Utility and challenges of 3 D Printing

Utility and challenges of 3 D Printing
IOSR Journal of Mechanical and Civil Engineering (IOSR-JMCE)
e-ISSN: 2278-1684, p-ISSN: 2320–334X
Utility and challenges of 3 D Printing
Aman Sharma1, Harish Garg2
1,2
(Department of Mechanical Engineering, DAV University, Jalandhar, Punjab)
ABSTRACT : This paper is all about the advanced technology of 3D printing, their implementation in the
respective fields and its significant contribution in the global world of science and medical. In this paper we will
deal with the term Additive Manufacturing or 3D Printing and a little bit of its history. Its various applications
along with the type of materials used in the 3-D are also described. We shall also throw some light on the
numerous opportunities provided by this emerging technology as well as the risks and challenges related to it.
Its environmental aspects are also shown in the paper.
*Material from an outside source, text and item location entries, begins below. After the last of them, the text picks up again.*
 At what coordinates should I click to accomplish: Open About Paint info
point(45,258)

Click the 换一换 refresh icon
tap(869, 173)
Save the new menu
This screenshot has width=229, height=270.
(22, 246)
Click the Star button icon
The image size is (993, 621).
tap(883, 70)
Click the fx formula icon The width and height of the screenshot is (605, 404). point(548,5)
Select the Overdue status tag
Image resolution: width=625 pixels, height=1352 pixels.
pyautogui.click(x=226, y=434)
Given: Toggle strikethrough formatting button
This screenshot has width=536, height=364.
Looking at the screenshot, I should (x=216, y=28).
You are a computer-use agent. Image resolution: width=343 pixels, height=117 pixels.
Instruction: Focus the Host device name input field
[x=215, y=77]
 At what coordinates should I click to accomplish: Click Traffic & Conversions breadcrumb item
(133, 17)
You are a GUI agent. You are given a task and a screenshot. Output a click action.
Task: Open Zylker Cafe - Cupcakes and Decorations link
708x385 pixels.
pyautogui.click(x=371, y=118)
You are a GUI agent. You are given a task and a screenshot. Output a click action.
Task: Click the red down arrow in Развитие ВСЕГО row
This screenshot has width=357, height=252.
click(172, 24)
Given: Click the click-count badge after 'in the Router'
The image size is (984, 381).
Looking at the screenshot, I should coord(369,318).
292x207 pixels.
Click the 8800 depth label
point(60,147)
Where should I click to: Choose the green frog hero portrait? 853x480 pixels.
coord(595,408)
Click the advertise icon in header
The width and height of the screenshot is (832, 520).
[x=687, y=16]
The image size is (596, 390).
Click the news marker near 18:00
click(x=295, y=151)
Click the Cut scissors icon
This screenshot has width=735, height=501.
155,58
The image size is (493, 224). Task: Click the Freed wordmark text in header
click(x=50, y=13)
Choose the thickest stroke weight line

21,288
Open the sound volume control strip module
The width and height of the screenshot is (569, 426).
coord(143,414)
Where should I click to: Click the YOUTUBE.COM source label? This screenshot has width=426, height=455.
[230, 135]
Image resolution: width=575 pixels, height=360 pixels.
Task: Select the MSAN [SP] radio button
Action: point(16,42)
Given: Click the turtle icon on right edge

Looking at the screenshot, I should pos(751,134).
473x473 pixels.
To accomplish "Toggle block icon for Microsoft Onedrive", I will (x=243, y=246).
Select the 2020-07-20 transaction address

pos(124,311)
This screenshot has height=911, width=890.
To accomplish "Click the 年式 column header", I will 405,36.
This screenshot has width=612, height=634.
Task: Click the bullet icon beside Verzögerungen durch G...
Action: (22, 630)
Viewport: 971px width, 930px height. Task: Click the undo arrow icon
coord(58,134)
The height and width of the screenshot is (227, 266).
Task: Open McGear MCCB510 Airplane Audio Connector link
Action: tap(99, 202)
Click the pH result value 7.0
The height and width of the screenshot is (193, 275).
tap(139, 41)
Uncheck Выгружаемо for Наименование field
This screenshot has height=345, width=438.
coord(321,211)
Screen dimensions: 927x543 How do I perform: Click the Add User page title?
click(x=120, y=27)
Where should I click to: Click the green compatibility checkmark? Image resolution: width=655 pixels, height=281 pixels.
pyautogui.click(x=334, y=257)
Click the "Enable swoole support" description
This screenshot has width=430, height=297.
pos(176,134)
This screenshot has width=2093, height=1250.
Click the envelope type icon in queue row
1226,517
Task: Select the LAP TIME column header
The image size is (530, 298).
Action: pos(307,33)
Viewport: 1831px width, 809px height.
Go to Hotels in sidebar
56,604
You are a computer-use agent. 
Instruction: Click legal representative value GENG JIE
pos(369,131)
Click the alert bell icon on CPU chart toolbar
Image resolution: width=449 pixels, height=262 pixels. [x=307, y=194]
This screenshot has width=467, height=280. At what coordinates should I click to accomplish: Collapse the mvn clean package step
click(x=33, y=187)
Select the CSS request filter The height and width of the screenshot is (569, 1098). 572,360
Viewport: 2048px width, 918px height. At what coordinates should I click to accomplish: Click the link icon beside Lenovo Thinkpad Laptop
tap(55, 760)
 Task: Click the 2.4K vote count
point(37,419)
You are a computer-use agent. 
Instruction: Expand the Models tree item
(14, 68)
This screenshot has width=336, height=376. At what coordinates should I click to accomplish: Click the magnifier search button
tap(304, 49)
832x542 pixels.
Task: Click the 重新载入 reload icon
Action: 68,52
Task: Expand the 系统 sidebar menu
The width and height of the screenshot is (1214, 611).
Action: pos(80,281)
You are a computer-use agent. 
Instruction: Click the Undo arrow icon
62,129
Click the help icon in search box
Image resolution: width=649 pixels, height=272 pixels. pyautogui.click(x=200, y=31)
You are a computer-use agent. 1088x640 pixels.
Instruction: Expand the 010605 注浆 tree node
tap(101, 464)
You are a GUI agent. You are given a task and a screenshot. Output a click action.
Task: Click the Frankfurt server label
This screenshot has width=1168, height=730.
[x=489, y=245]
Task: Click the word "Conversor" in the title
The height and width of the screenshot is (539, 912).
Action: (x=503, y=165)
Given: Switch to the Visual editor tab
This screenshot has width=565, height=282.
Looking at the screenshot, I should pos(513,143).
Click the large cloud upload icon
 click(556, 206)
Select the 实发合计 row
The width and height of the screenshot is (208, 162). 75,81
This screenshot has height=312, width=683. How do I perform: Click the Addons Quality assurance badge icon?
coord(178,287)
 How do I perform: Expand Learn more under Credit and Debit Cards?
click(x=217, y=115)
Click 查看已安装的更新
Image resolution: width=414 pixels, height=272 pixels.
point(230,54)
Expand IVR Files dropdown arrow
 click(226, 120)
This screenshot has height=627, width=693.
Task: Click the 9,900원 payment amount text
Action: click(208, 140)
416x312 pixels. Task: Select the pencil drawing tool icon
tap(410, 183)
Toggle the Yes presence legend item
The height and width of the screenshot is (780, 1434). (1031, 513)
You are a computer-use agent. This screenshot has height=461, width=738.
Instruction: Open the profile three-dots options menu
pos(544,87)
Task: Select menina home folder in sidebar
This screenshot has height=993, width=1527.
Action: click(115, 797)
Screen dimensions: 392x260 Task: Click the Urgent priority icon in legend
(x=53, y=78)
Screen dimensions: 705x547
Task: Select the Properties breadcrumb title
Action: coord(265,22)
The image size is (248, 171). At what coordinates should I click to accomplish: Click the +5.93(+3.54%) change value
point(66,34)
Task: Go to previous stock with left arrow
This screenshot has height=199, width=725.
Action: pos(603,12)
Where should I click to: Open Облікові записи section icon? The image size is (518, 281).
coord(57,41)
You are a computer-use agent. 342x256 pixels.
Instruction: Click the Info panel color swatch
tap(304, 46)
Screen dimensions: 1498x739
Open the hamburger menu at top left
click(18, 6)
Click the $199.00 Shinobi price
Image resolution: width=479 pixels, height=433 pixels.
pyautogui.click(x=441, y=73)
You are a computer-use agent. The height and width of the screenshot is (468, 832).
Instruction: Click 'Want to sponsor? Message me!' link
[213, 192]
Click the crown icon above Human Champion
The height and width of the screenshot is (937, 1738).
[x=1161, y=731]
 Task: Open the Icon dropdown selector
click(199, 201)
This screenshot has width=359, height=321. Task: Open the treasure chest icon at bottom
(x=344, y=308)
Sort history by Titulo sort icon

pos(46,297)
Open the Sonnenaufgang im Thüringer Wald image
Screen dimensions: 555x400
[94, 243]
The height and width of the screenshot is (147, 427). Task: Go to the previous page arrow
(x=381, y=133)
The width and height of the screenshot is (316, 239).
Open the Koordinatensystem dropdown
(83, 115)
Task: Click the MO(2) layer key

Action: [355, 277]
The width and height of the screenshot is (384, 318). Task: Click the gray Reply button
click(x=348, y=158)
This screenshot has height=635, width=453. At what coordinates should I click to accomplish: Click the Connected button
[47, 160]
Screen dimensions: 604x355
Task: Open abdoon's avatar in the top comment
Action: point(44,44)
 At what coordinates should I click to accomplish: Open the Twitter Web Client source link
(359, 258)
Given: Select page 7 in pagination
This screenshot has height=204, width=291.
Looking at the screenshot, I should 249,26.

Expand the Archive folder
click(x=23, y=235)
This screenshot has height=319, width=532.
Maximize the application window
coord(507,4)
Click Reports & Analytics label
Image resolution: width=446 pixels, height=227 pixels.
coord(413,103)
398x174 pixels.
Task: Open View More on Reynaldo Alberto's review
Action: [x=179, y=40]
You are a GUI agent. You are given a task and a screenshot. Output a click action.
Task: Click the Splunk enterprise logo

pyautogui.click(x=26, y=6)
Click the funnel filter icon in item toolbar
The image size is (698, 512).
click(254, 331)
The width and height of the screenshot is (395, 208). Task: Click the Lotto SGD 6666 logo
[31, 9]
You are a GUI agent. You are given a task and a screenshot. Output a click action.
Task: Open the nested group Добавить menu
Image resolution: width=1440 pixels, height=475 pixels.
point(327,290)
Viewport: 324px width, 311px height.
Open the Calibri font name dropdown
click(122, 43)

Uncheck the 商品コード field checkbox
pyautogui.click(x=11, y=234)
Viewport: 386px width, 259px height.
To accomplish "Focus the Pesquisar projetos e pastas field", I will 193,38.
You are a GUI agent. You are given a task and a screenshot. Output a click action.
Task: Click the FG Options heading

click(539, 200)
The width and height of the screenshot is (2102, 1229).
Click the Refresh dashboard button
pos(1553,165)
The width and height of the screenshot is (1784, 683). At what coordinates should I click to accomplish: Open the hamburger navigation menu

Lastly the scope and scenario in future potential of 3D
printing is also evaluated.
Keywords : 3D Printing; Additive Printing; Fused Deposition Modeling (FDM); Stereo-lithography; ABS
Plastics.
I.
INTRODUCTION
3D printing can also be referred to as Additive Manufacturing. “Additive Manufacturing— Defined by
ASTM International (ASTM 2792-12): Additive Manufacturing is a process of joining materials to make objects
from three dimensional model data, usually layer upon layer, as opposed to subtractive manufacturing
methodologies. As a new tool in the entrepreneurial toolbox, additive manufacturing system use computer- aided
design models and 3D scanning systems for production.[1]This technology has changed the world of
manufacturing. Today any tool can be developed by simply making a 3d model of it or by scanning it with a 3d
scanner and then just click on “print” and then object can be seen taking shape from a digital to the physical
reality.
The AM process begins with a 3D model of the object created with the help CAD software or a 3D
scanner. AM printer then creates the object layer by layer using a suitable material. This material may vary from
plastic to molten metal and compounds of carbon.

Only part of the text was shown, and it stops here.